*** Block opens ***
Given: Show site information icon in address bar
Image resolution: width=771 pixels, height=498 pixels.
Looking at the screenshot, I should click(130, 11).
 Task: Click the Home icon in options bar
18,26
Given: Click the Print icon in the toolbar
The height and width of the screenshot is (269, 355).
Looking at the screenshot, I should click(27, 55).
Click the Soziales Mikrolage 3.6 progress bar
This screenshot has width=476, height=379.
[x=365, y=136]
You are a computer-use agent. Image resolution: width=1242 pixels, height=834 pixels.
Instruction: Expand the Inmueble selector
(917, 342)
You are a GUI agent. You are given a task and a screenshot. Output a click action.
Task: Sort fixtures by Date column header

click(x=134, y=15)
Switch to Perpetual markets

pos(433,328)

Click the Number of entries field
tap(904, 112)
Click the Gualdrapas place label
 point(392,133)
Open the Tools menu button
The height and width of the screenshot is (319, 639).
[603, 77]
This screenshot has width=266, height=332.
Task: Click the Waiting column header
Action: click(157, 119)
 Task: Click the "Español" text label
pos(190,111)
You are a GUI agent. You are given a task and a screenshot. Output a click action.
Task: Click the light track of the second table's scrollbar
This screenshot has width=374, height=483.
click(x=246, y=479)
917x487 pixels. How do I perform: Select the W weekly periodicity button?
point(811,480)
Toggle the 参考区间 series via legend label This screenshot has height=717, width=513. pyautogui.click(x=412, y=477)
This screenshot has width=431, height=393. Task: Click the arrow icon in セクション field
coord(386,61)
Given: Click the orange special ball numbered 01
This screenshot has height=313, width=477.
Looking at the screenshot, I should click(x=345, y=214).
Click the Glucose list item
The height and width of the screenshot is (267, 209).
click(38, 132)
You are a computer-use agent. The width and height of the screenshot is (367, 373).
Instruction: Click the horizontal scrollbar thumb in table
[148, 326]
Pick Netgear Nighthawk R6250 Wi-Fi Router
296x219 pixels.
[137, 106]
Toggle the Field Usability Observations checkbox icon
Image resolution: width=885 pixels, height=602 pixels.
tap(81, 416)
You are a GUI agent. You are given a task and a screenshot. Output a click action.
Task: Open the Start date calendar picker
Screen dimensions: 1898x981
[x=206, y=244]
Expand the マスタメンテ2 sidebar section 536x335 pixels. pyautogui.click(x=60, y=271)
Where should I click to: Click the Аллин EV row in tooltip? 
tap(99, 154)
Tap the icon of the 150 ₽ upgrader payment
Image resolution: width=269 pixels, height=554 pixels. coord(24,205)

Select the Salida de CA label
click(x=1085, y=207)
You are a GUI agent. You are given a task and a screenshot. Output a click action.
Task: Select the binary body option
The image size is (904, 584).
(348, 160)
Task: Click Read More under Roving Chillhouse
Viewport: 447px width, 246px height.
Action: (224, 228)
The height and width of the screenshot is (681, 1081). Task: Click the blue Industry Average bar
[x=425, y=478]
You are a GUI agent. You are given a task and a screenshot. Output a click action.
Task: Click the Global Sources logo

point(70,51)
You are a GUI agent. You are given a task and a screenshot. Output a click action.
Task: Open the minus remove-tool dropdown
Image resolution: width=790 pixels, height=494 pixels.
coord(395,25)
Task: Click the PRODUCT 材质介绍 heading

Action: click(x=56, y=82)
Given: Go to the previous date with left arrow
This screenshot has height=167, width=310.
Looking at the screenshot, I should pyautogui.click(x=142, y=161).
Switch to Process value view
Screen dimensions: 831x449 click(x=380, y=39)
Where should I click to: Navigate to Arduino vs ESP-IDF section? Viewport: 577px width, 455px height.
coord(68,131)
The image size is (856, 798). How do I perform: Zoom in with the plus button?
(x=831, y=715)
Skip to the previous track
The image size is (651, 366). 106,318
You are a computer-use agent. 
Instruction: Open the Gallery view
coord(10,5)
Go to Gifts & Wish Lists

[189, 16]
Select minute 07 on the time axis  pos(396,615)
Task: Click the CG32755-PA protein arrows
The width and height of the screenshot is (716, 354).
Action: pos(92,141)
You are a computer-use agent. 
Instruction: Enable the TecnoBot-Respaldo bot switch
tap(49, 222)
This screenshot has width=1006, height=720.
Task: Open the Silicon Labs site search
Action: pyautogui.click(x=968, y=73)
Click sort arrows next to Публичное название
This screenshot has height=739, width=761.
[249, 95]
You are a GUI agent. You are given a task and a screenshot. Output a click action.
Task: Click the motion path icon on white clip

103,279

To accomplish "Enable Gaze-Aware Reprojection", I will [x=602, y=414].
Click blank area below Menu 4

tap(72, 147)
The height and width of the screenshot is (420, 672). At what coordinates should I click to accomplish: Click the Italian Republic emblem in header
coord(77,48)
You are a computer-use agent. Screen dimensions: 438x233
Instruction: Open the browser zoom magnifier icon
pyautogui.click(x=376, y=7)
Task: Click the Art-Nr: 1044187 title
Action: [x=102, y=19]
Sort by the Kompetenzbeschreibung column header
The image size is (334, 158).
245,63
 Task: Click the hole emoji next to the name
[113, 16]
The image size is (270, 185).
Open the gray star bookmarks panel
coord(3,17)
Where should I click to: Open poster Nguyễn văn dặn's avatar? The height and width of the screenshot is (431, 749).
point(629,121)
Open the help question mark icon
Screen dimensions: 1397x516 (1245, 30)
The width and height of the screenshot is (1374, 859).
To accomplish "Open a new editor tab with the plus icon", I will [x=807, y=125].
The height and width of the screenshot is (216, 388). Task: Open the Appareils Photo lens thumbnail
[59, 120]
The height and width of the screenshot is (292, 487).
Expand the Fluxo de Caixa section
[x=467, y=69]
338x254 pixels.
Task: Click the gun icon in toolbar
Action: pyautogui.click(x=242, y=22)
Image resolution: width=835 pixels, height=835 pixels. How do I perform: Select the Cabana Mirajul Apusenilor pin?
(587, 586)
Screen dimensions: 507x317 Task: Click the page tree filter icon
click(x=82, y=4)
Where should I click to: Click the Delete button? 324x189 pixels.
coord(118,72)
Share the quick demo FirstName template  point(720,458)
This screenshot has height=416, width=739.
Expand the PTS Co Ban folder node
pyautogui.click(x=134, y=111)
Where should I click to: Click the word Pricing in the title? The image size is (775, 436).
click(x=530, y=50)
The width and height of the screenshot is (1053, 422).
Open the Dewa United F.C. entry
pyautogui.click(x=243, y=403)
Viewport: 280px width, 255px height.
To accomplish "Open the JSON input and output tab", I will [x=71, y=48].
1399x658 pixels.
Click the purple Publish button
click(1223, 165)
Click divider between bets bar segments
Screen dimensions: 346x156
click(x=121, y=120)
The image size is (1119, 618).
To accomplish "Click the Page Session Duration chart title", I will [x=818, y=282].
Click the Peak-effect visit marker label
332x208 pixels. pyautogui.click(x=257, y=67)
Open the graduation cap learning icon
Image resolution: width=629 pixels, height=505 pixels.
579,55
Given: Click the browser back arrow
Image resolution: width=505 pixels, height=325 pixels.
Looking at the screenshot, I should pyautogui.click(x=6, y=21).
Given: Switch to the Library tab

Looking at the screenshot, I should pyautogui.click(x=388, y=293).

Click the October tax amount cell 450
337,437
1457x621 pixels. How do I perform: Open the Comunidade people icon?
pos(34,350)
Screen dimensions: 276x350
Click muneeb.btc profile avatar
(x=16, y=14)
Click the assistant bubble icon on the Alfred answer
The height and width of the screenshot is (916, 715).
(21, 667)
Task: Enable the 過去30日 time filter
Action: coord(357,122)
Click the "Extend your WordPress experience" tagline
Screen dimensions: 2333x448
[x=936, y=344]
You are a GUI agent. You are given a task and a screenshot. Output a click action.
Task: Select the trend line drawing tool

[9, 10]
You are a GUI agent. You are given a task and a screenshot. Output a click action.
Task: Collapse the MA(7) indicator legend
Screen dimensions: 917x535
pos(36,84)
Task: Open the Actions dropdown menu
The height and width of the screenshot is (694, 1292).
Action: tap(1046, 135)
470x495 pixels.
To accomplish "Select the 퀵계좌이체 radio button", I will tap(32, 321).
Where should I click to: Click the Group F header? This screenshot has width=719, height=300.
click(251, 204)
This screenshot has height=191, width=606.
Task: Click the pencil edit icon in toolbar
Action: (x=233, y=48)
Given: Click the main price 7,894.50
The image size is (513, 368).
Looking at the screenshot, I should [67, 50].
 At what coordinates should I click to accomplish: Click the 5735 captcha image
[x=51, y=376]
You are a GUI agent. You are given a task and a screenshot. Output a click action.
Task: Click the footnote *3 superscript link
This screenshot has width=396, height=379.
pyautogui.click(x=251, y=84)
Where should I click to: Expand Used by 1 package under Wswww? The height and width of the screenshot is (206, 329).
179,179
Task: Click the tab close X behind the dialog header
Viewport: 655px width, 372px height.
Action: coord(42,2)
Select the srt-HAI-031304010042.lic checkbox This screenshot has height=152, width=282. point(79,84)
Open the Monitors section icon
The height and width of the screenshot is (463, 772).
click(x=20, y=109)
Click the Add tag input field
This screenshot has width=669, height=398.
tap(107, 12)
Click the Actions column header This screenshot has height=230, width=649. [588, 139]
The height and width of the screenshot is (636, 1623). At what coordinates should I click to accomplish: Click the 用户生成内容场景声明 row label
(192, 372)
*** Block closes ***
### Instructions to follow:
Please find out how many lines of the material contain the string "Actions" and answer with the count alone.

### Task solution:
2